P&F's data science team faces a challenge: They must weigh each expert's opinion equally, but they can't satisfy everyone. Instead of focusing on subjective expert opinions, they decide to evaluate the chatbot based on historical customer questions. Now experts do not need to ask questions to test the chatbot, bringing the evaluation closer to real-world conditions. After all, the initial reason for involving experts was their better understanding of real customer questions compared to P&F's data science team.
It turns out that the most frequently asked questions on P&F are related to the technical instructions for the clips. P&F customers want to know the detailed technical specifications of the clips. P&F has thousands of different types of clips and customer service takes a long time to answer questions.
By understanding test-driven development, the data science team creates a data set from conversation history, including the customer question and customer service response:
By having a data set of questions and answers, P&F can test and evaluate the performance of the chatbot retrospectively. They create a new column, “Chatbot Response,” and store the chatbot's example responses to the questions.
We can have experts and GPT-4 evaluate the quality of the chatbot's responses. The ultimate goal is to automate the chatbot accuracy assessment using GPT-4. This is possible Yeah Experts and GPT-4 evaluate responses similarly.
The experts create a new Excel sheet with each expert's evaluation and the data science team adds the GPT-4 evaluation.
There is conflicts about how different experts evaluate he same chatbot responds. GPT-4 evaluates similarly to expert majority voting, indicating that we could perform automatic evaluations with GPT-4. However, each expert's opinion is valuable, and it is important to address conflicting evaluation preferences among experts.

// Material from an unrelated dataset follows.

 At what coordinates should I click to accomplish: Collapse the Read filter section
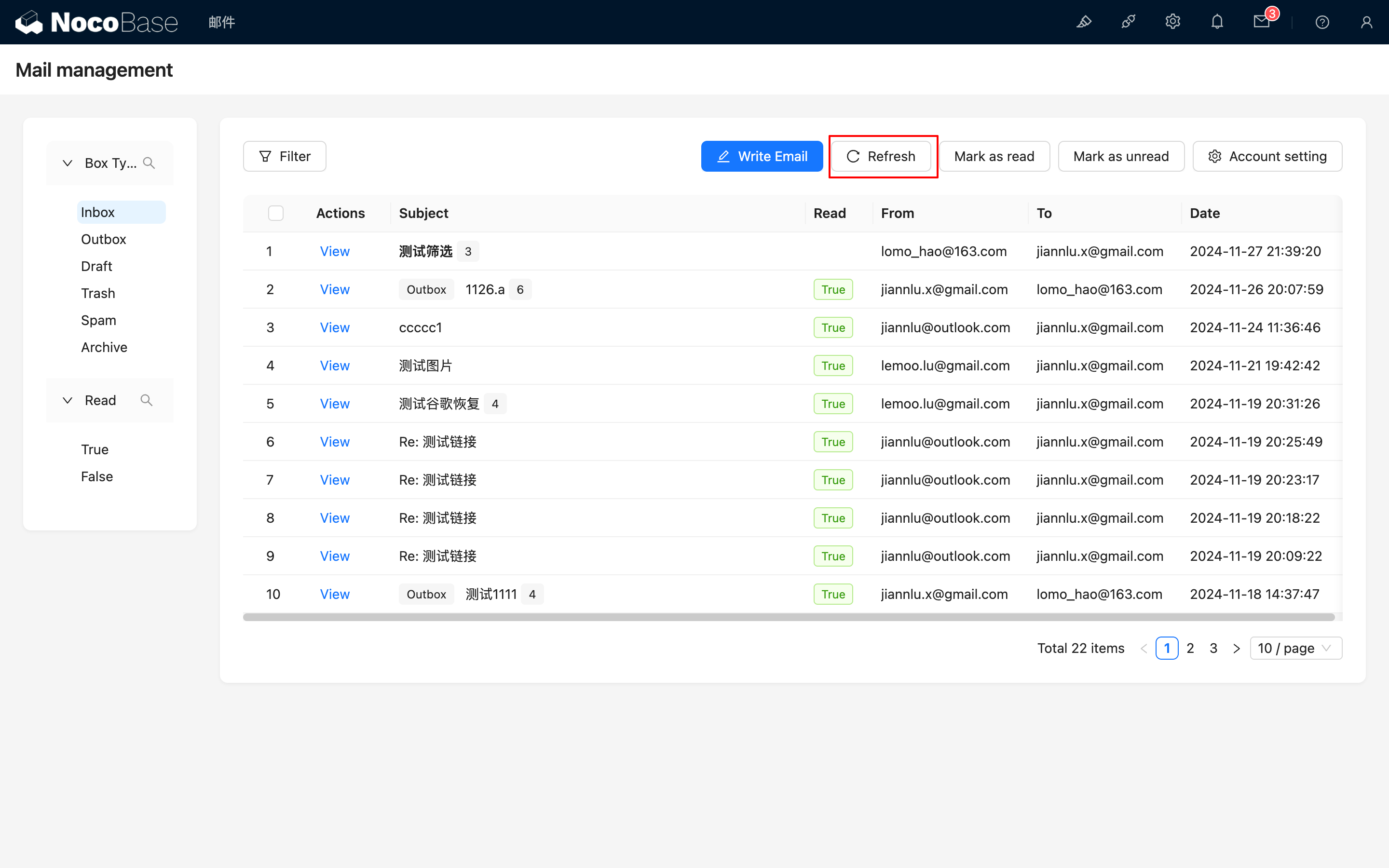pyautogui.click(x=68, y=400)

P&F organizes a workshop with experts to create gold standard answers to historical questions dataset
and assessment best practice guidelineson which all experts agree.
Using insights from the workshop, the data science team can create a more detailed evaluation message for GPT-4 that covers edge cases (i.e., “the chatbot should not request to raise support tickets”). Now him Experts can use the time to improve clip documentation. and define best practices, instead of laborious chatbot evaluations.
By measuring the chatbot's percentage of correct responses, P&F can decide whether to deploy the chatbot to the support channel. They approve the accuracy and implement the chatbot.
Finally, it's time to save all the chatbot responses and calculate how well the chatbot performs in resolving real customer queries. As the customer can respond directly to the chatbot, it is also important to record the customer's response to understand their sentiment.
The same evaluation workflow can be used to measure chatbot success objectively, without actual answers. But now customers receive the initial response from a chatbot and we don't know if they like it. We should investigate how customers react to chatbot responses. We can automatically detect negative sentiments from customer responses and assign customer service specialists to handle angry customers.